### Exercises
a. According to the passage on capitalism and inequality, how much of the world's population lives in abject poverty on less than $2 a day?
b. Write out the part of the passage on capitalism and inequality that lies between "While this gaping" and "limits to growth.", inclusive.

### Source text
--- --- ---

Now, before I risk alienating 80% of the potential readers of this particular blog post because of my mention of Marx, let me just say a thing or two. First of all, here are the facts: a third of the world’s population (2 billion people) lives in abject poverty, on less than $2/day; around 1% of the world’s population, at the other end of the spectrum, owns more than 40% of the global assets (according to a study by the World Institute for Development Economics Research). This gap is widening. What’s more is that such inequality is written into the capitalist system. It requires and indeed thrives on such a disparity between rich and poor, as can be seen in the still increasing and unchecked bonuses issued to top investors on Wall St., the very culprits of the crisis in the first place.

While this gaping void between the haves and the have-nots would seem to adequately illustrate the extent of humanity’s blind lust for wealth, it still does not confront the even-more-disheartening reality of post-industrial capitalism’s ever-more-urgent contingency: that such a society is utterly untenable to maintain for another handful of generations, maybe a century. This claim, contrasting many leftist critics of the unsustainability of Capital who believe it rather to rest on climate change and/or over-population, I argue is simply a matter of resources, or the lack thereof. Therefore, there are limits to growth.

It’s not that to make an omelet, post-industrial capitalism must break some eggs. But rather, the omelets that our society has made to (over-) feed itself will no longer be possible without the eggs with which to make them. Our golden-egg laying hen, as it were, otherwise known as the cheap energy boon of fossil fuels, has nearly lain her last, with peak oil having passed without so much as a wave of the hand by the main-stream press (even in covering its lingering controversy). Furthermore, we’ve grown so fat on golden eggs that we no longer know how to eat anything else, and we’re holding the rest of humanity to such an un-supportable appetite as well, through the hegemony of globalization.

--- --- ---

(Pixel coordinate grounding data)
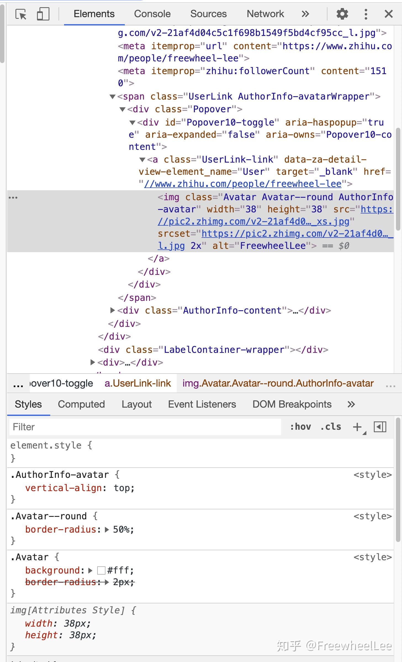Screen dimensions: 402x662
Task: Expand the AuthorInfo-content div node
Action: [112, 310]
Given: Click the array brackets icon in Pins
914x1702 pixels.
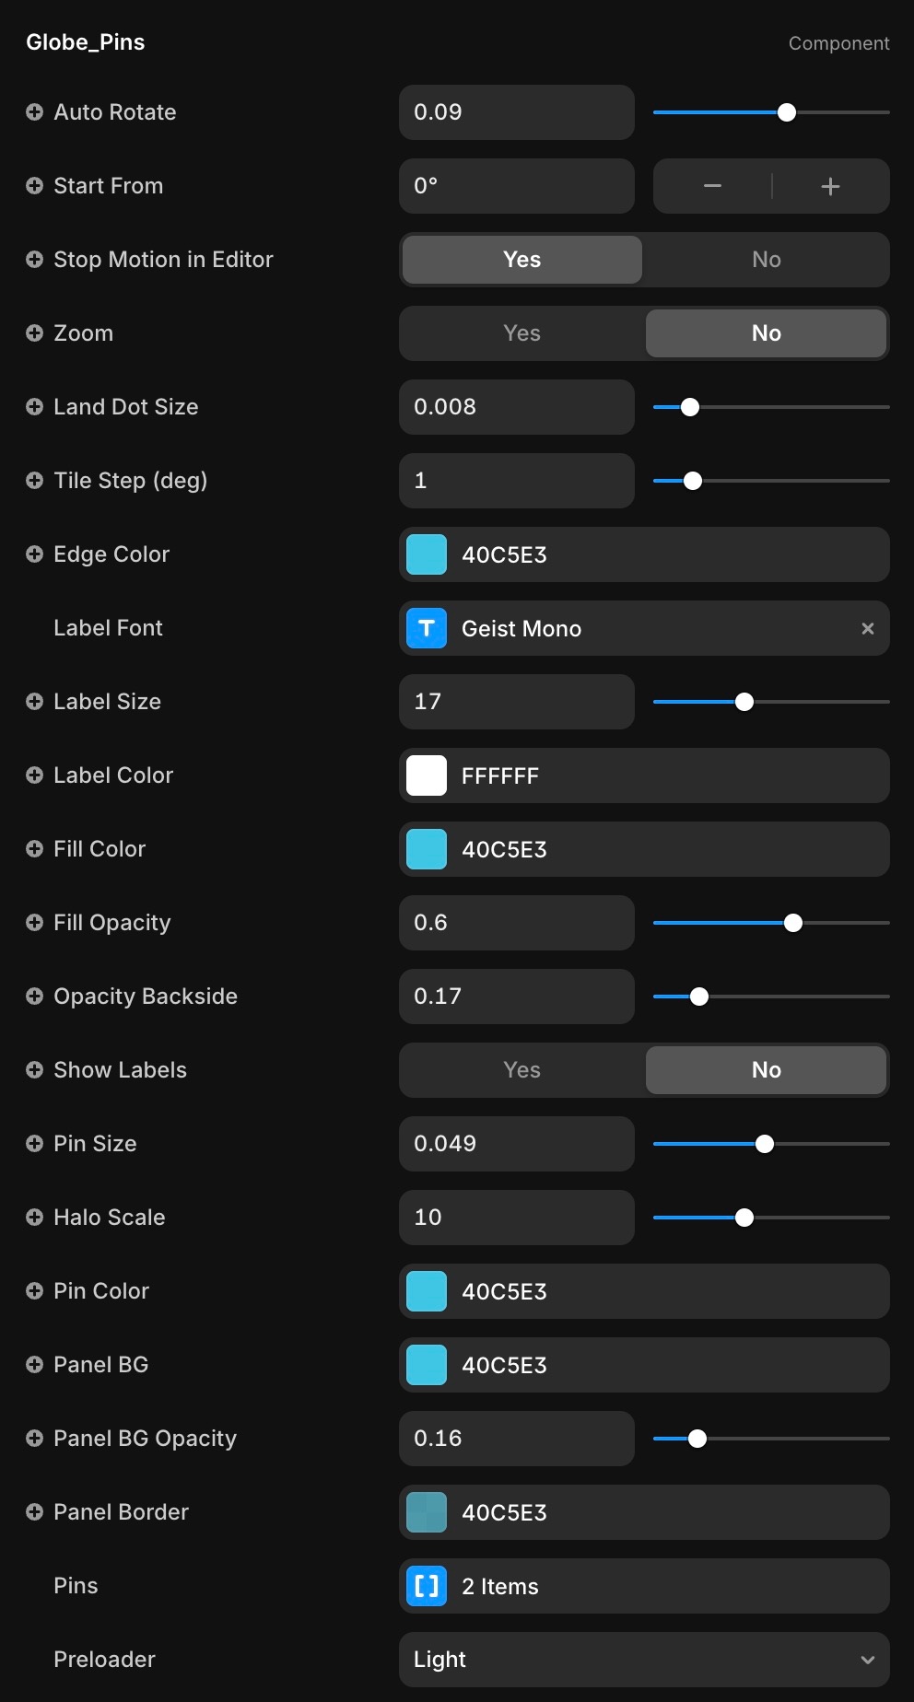Looking at the screenshot, I should (x=427, y=1586).

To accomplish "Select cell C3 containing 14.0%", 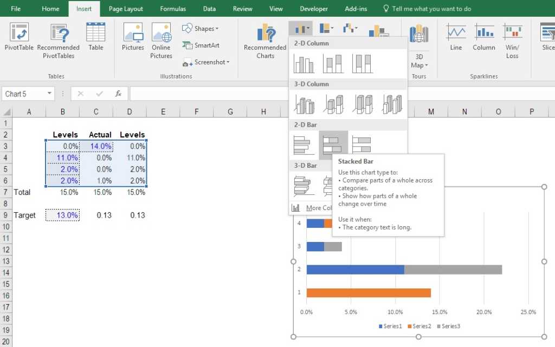I will tap(96, 146).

--- --- ---

### Answers for the exercise
a. A third of the world's population, or 2 billion people.

b.
While this gaping void between the haves and the have-nots would seem to adequately illustrate the extent of humanity’s blind lust for wealth, it still does not confront the even-more-disheartening reality of post-industrial capitalism’s ever-more-urgent contingency: that such a society is utterly untenable to maintain for another handful of generations, maybe a century. This claim, contrasting many leftist critics of the unsustainability of Capital who believe it rather to rest on climate change and/or over-population, I argue is simply a matter of resources, or the lack thereof. Therefore, there are limits to growth.